→ **Problem**
Rewrite the data below as a JSON list of strings with one string per line. Skip blank lines and leave the pictures out.

◆ ◆ ◆ ◆

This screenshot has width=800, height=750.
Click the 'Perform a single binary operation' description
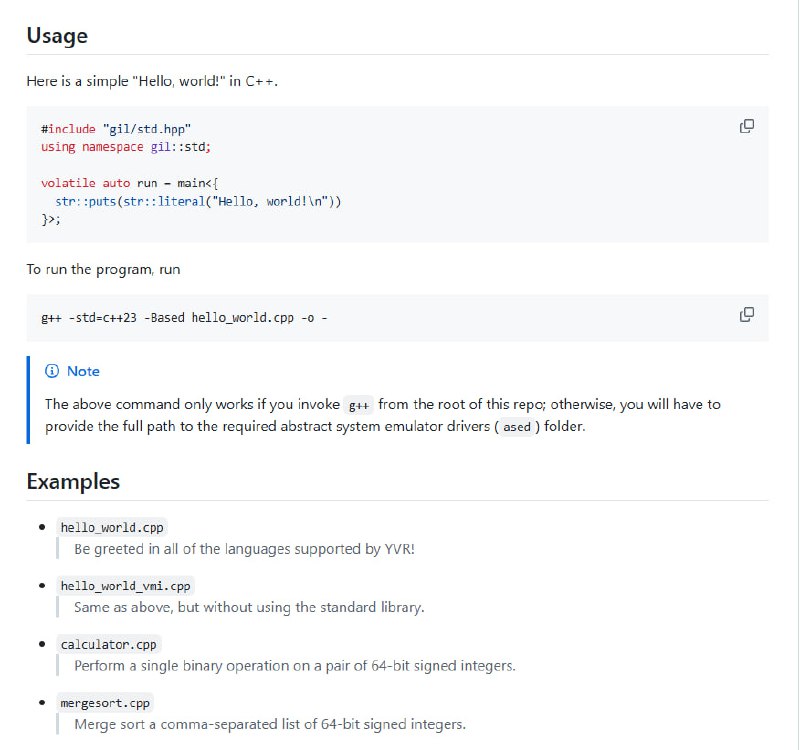pyautogui.click(x=287, y=666)
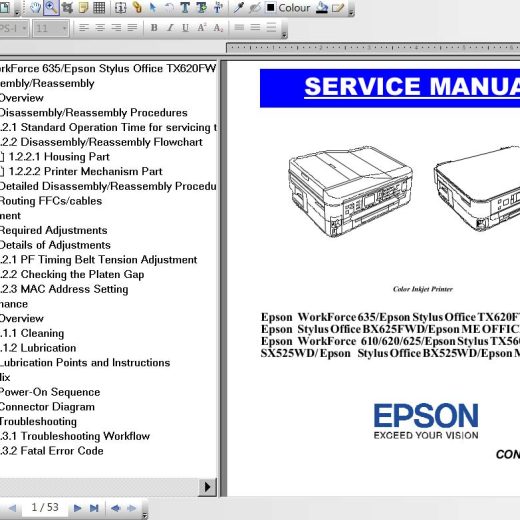520x520 pixels.
Task: Open the drawing toolbar options arrow
Action: [x=351, y=13]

◆ ◆ ◆ ◆

→ **Complete response**
[
  "This screenshot has width=800, height=750.",
  "Click the 'Perform a single binary operation' description",
  "pyautogui.click(x=287, y=666)",
  "520x520 pixels.",
  "Task: Open the drawing toolbar options arrow",
  "Action: [x=351, y=13]"
]